-------- EXCERPTED DATA --------
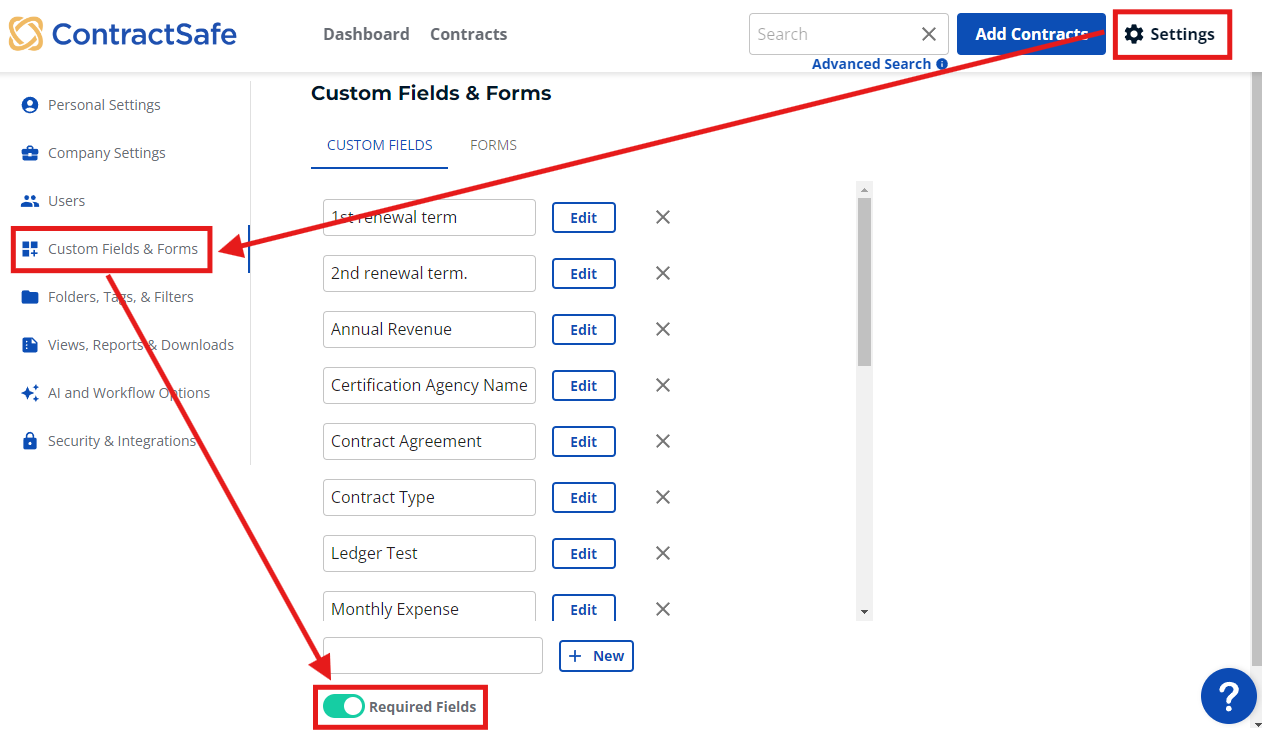Clear the search box with the X
Screen dimensions: 1262x730
(x=929, y=34)
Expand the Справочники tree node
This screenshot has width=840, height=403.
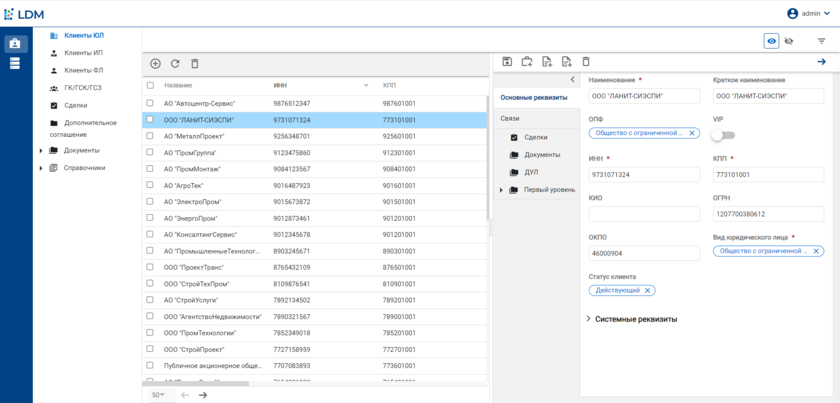point(41,168)
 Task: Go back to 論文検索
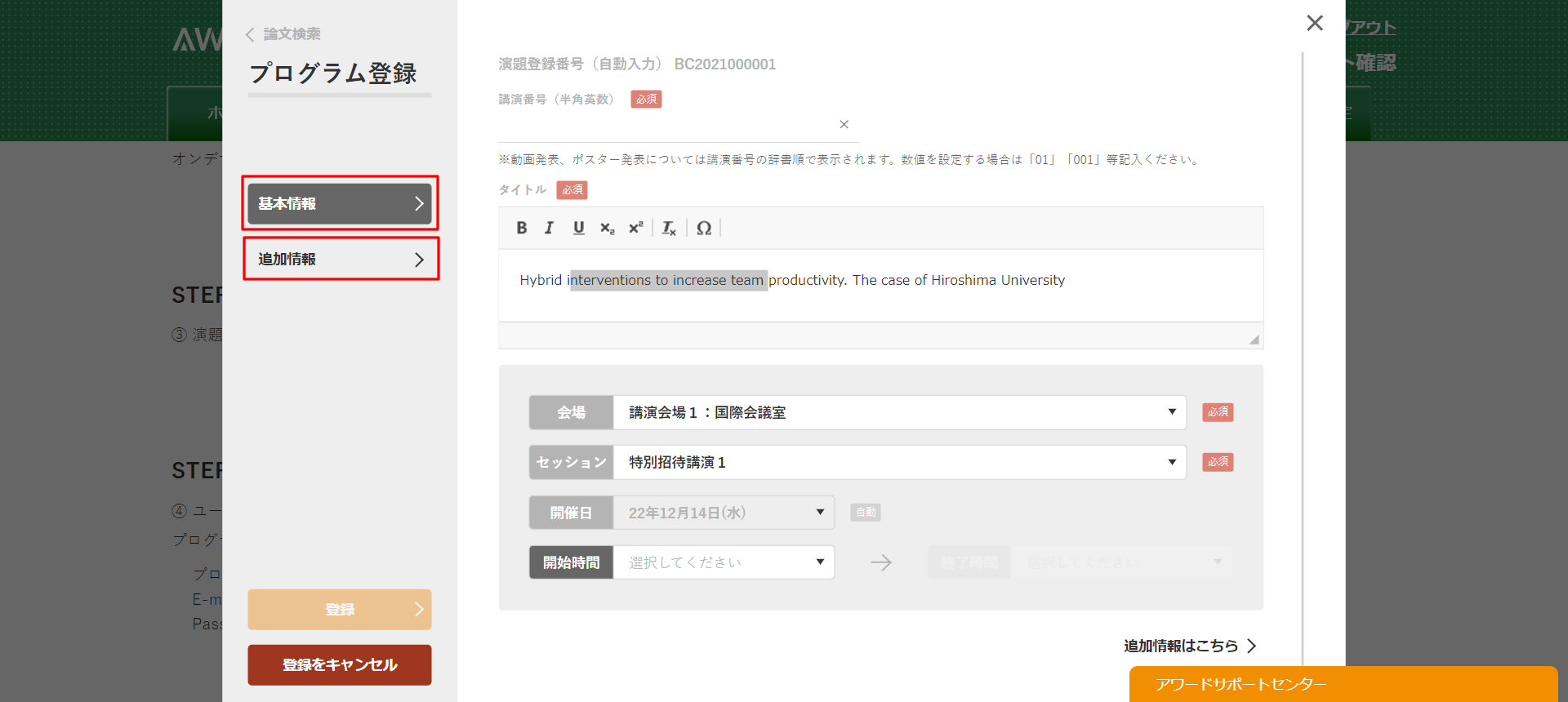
--------
# EXERCISE DIRECTIONS
Skip all pictures. Then give again, exactly, each line from the line holding "Expand the Справочники tree node" through the last line of the listing above, both ends included.

# RESPONSE FOR THIS EXERCISE
Expand the Справочники tree node
This screenshot has width=840, height=403.
point(41,168)
 Task: Go back to 論文検索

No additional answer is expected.